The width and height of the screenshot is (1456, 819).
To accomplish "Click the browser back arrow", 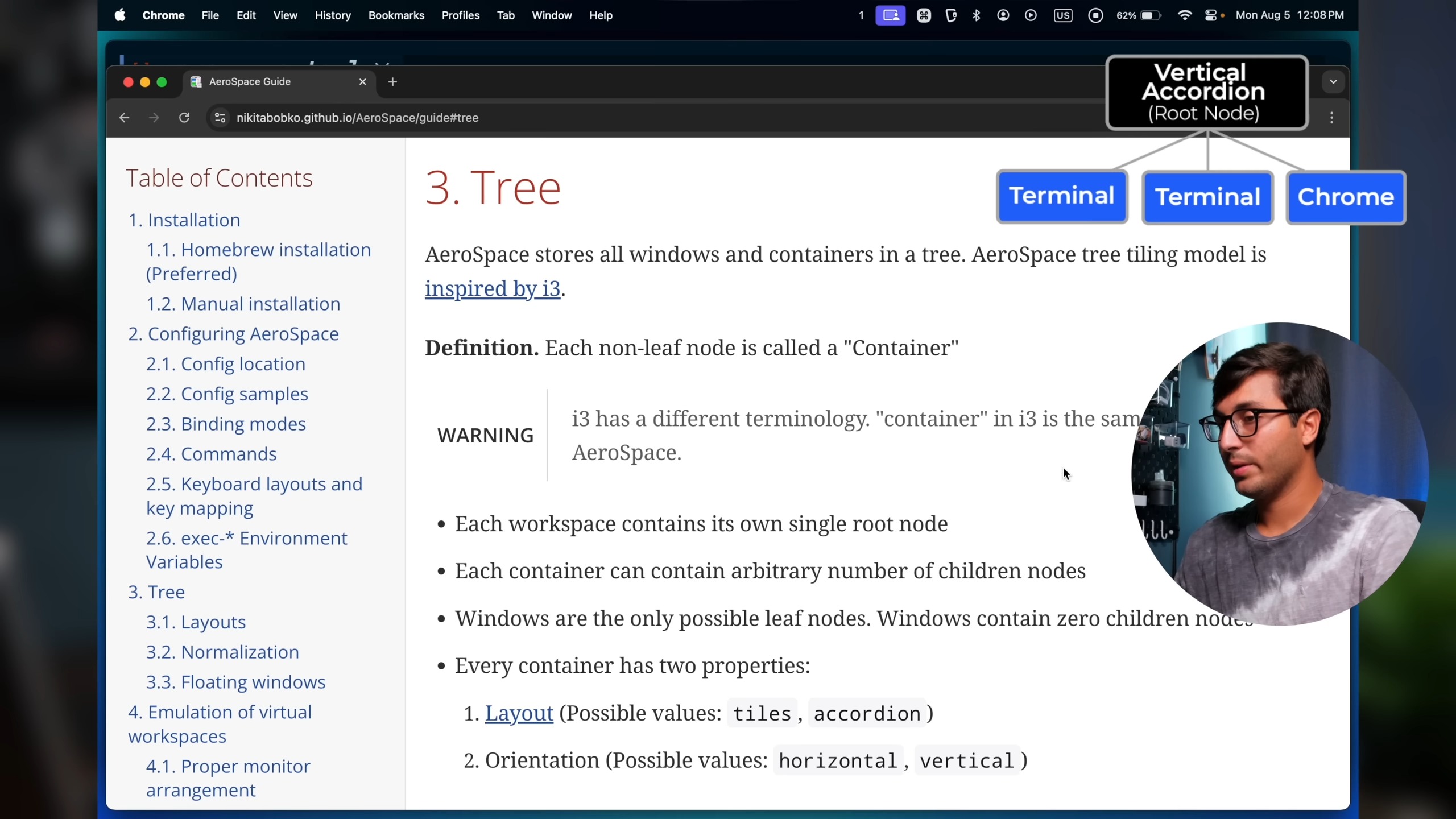I will coord(124,118).
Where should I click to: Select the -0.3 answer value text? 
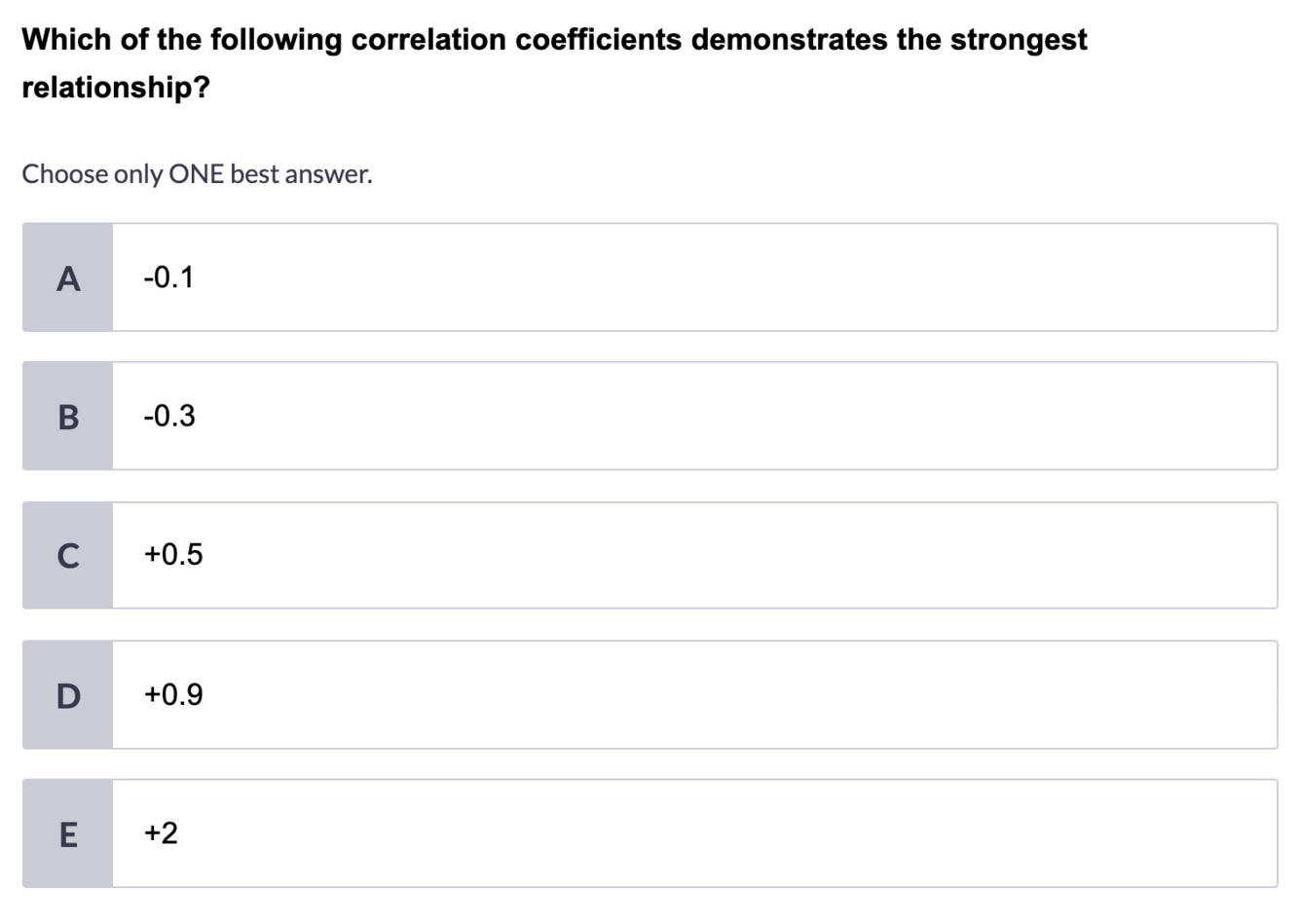click(x=169, y=417)
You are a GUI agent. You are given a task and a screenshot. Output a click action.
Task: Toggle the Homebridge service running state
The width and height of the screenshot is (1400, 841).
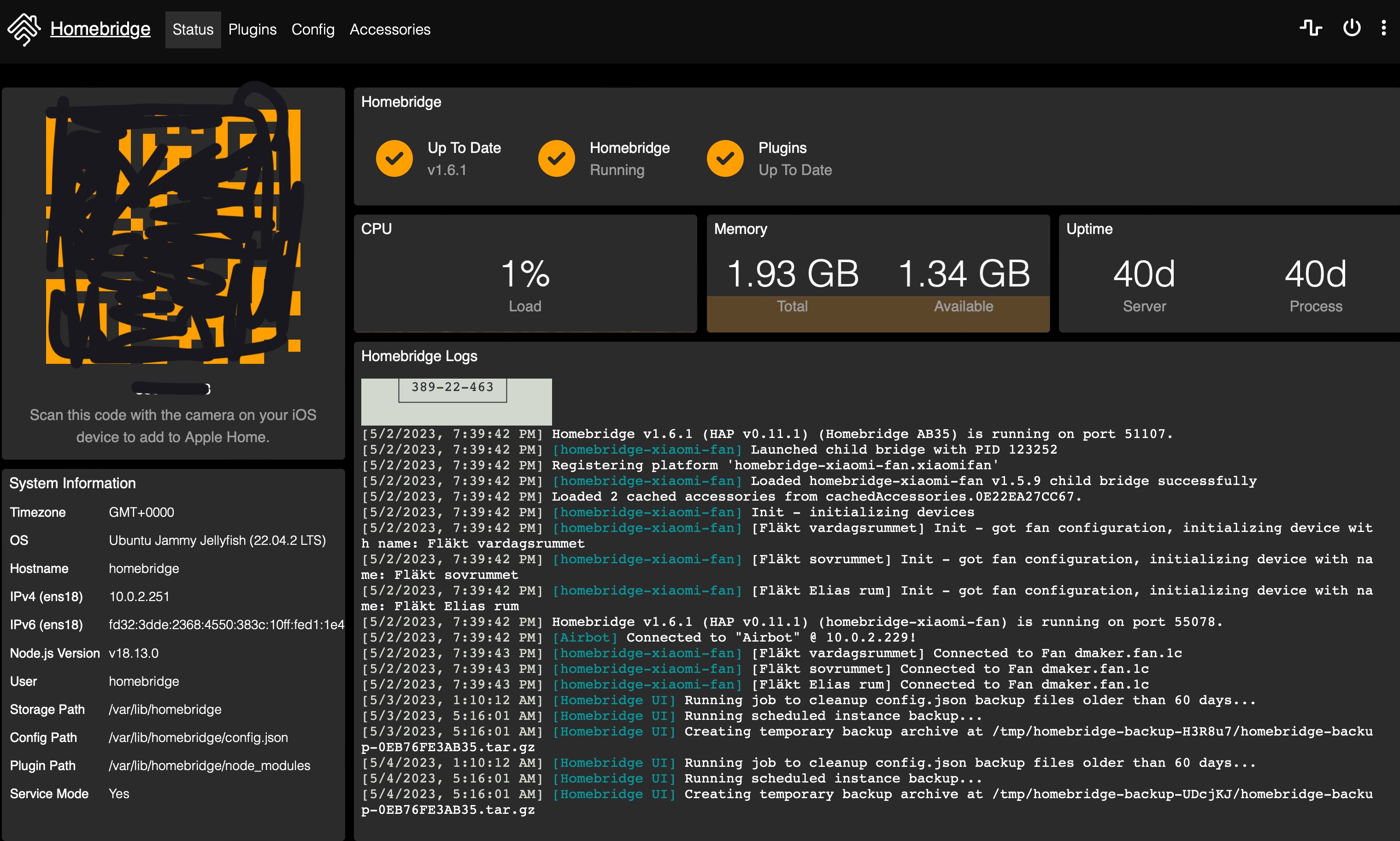pyautogui.click(x=1352, y=28)
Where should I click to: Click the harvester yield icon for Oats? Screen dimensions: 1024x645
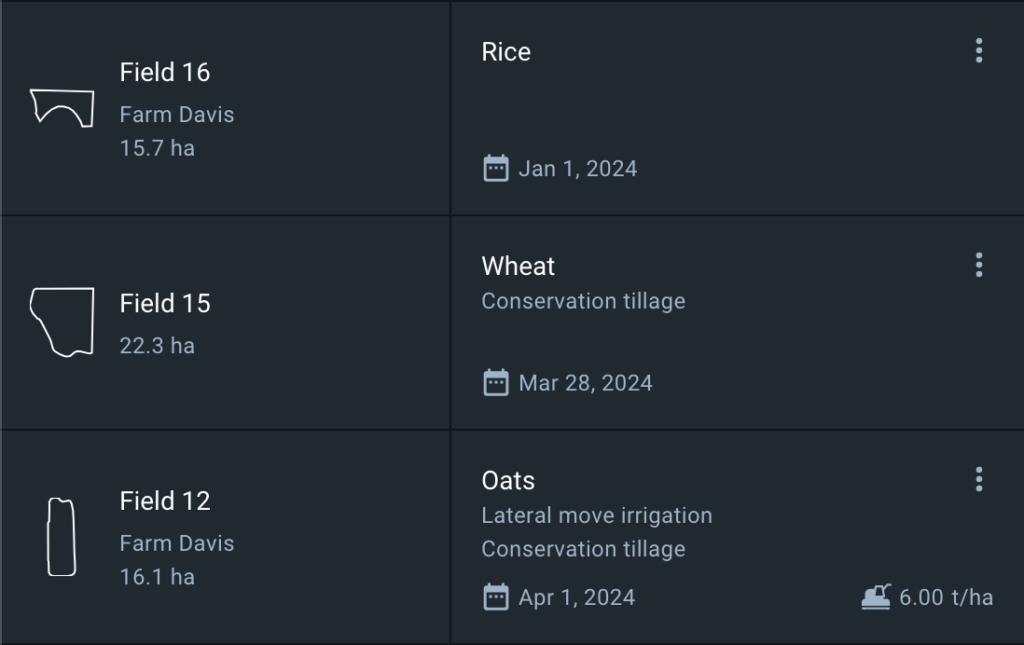tap(876, 597)
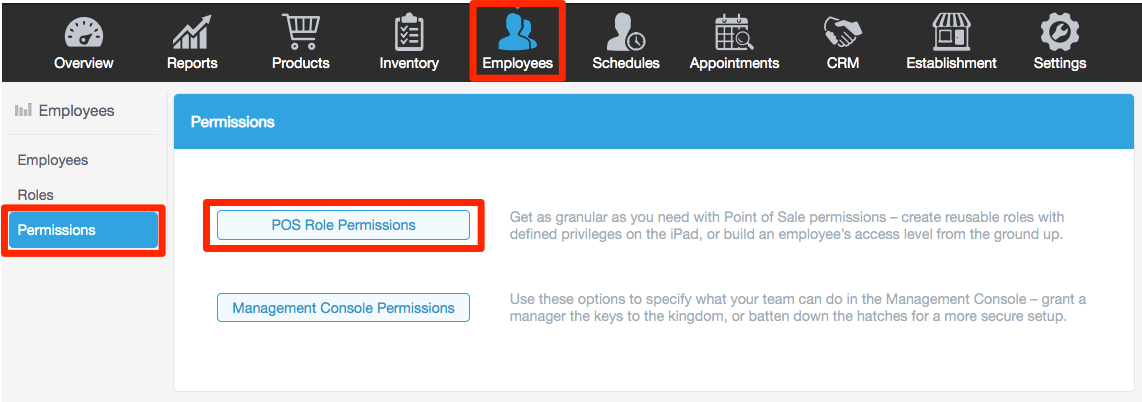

==*==

◆ Challenge: Print the listing from the line containing "Where should I click to: Select" through the end of the listing, and leave out the pictures.

◆ Result for this exercise:
Where should I click to: Select the -0.3 answer value text? 
click(x=169, y=417)
You are a GUI agent. You are given a task and a screenshot. Output a click action.
Task: Toggle the Homebridge service running state
The width and height of the screenshot is (1400, 841).
pyautogui.click(x=1352, y=28)
Where should I click to: Click the harvester yield icon for Oats? Screen dimensions: 1024x645
tap(876, 597)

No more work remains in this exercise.